Selon Sophie Dechaumet, “la mort de cette femme aurait pu être évitée. Le juge des libertés et de la détention avait des éléments probants entre les mains”, et la place de cet homme “qui avait violé sa femme durant 15 ans dans des conditions atroces” était en détention provisoire. L’action engagée contre l’Etat pour “dysfonctionnement de la justice par faute lourde” vise la décision rendue en juin 2007 par une juge des libertés et de la détention (JLD) du Tribunal de Grande Instance de Poitiers. Contre l’avis du parquet, qui avait alors fait appel, cette magistrate avait décidé de ne pas placer en détention provisoire cet homme dont l’épouse avait porté plainte contre lui pour des viols et des tortures commis depuis des années.
Laissé libre sous contrôle judiciaire, l’homme de 43 ans avait tué son épouse peu après, le 19 juin, jour où l’appel du parquet devait être examiné. Après l’avoir attendue toute la nuit dans une voiture, il l’avait tuée de douze balles de carabine à la sortie de son hôtel à Vannes (Morbihan), où elle se trouvait en déplacement professionnel, avant de retourner l’arme contre lui et de se suicider.
(Nouvelobs.com)
Le parquet de Paris a estimé mercredi que l’Etat français ne pouvait être tenu pour responsable du meurtre d’une femme tuée à l’été 2007 par son mari laissé en liberté, alors qu’il était mis en examen pour des viols à son encontre, car son geste n’était pas prévisible. “Les conditions de la faute lourde ne sont pas remplies”, a estimé la procureure Pauline Caby devant le tribunal de grande instance de Paris. Elle a souligné qu’il n’était “pas possible d’examiner a posteriori la décision du juge des libertés et de la détention au vu d’événements qui étaient imprévisibles”. Le jugement a été mis en délibéré au 4 novembre.

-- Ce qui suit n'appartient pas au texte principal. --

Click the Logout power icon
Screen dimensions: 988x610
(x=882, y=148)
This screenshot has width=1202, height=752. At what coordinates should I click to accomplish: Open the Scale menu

C’est la soeur de la victime qui avait assigné l’Etat pour faute lourde, dans un espoir “de reconnaissance et non d’indemnisation”, a-t-elle expliqué à l’AFP avant l’audience. “Nous sommes bien au-delà d’une simple erreur d’appréciation” du JLD de Poitiers qui avait décidé la remise en liberté du mari de la victime, a plaidé l’avocate de la plaignante Me Sophie Dechaumet. “Le passage à l’acte était prévisible”, a-t-elle tenté de démontrer en listant les éléments qui, selon elle, auraient dû conduire au placement en détention provisoire du mari en raison de sa dangerosité potentielle. Elle a notamment mentionné des “troubles psychologiques et psychiatriques”, des menaces de mort formulées envers sa femme, ainsi que les viols avec actes de torture qu’il avait reconnus lui avoir fait subir durant des années, et pour lesquels il avait été mis en examen.
A la suite à cette mise en examen, l’homme avait été placé sous contrôle judiciaire contre l’avis du parquet, qui avait requis un placement en détention provisoire, et avait fait appel de la décision du JLD. Le 19 juin, jour où l’appel du parquet devait être examiné, l’homme de 43 ans avait tué son épouse de douze balles de carabine à la sortie d’un hôtel de Vannes (Morbihan), avant de retourner l’arme contre lui et de se suicider. La décision du JLD était “conforme à la loi et l’esprit de la loi”, selon la procureure qui a relevé que le mari “était domicilié, (…) n’avait jamais été condamné et n’avait jamais fait parlé de lui”.
Me Véronique Jobin, qui défendait les intérêts financiers du ministère de la Justice, a observé que les menaces de mort remontaient à 2004 et n’avaient pas été réitérées au moment de la mise en examen. “Les menaces dans le cadre de séparations difficiles sont fréquentes et s’il fallait incarcérer à chaque fois, ça viderait le principe de détention provisoire de sa substance”, a observé la procureure, ajoutant que “l’acte de juger comporte un aléa et un risque”.